There was a door to the second room with a gable. It was difficult to open, but Jenkins’ curiosity had a firm grip on him and he could not shake it off, as though it had dropped down into his gut and was working hard on him.
After some difficulty, he opened the door and stepped into the room.
It was bare, except for a large luggage trunk in one corner of the room. The trunk also opened with some difficulty. Jenkins found wrapped entirely in canvas the body of Purly Phelps, not yet bound for someplace out of town.
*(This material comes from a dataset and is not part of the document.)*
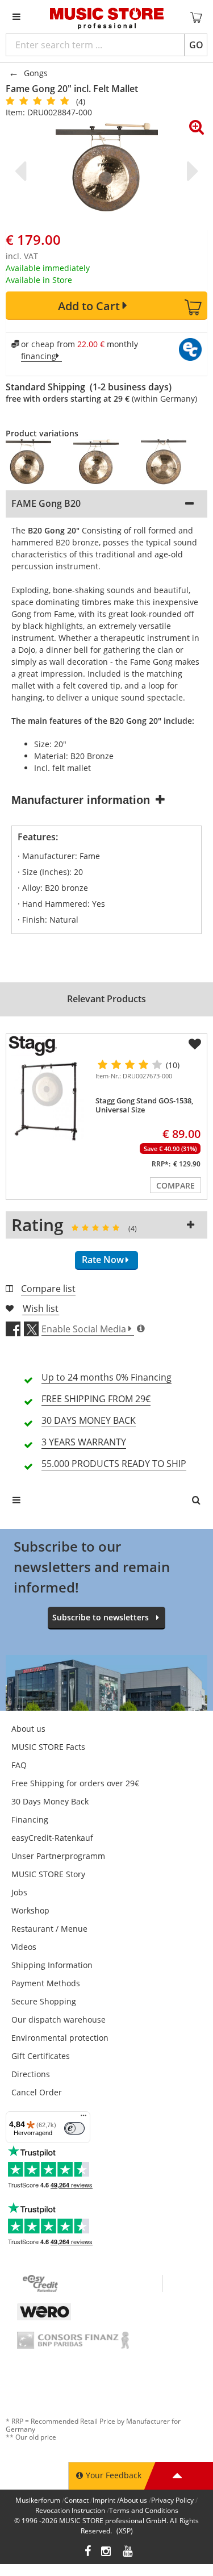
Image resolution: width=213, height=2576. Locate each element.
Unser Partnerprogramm (58, 1855)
Jenkins carefully made his way out of the room and returned to the saloon down below, his mind working every which way with the problem of what to do with the find. The killer was unknown as far as he was concerned, though the man had been hit savagely on the head. Certain facts might point right at the kid genius, Dom Petra, but all were unsubstantiated at the time.
He slid up to the end of the bar and ordered a drink and swung his head about in his usual and casual way of sensing the tone and tenor of the saloon, who was spunky or lit up already before darkness was full, and who and what offered him a bit of entertainment, a bit of talk, a touch of warmth for a piece of the evening.
He admitted that he needed a change.
It came in a hurry as Knobby Newton banged on the bar and said, in a loud voice for all to hear, “Don’t rush now, gents, but there will be a pre-4th of July celebration taking place here in a few minutes, with you know who lending her absolute beauty to every one of us.”
He paused to let that sink in and said, “I have a couple of other special announcements to make. So please bear with me as I invite everybody to an open bar for the next two hours, all in a goodbye salute to our own kid genius, Dom Petra. Dom just told me that he is leaving town tomorrow for a new and highly exciting job in the capital city.”
Before there was a rush of noise and a rush of bodies to the bar and an endless hurrah bracing the crowd, Cross Jenkins stepped quickly up beside Knobby Newton, took off his Stetson, held it over his heart, raised his other hand and said, “Like hell he is!”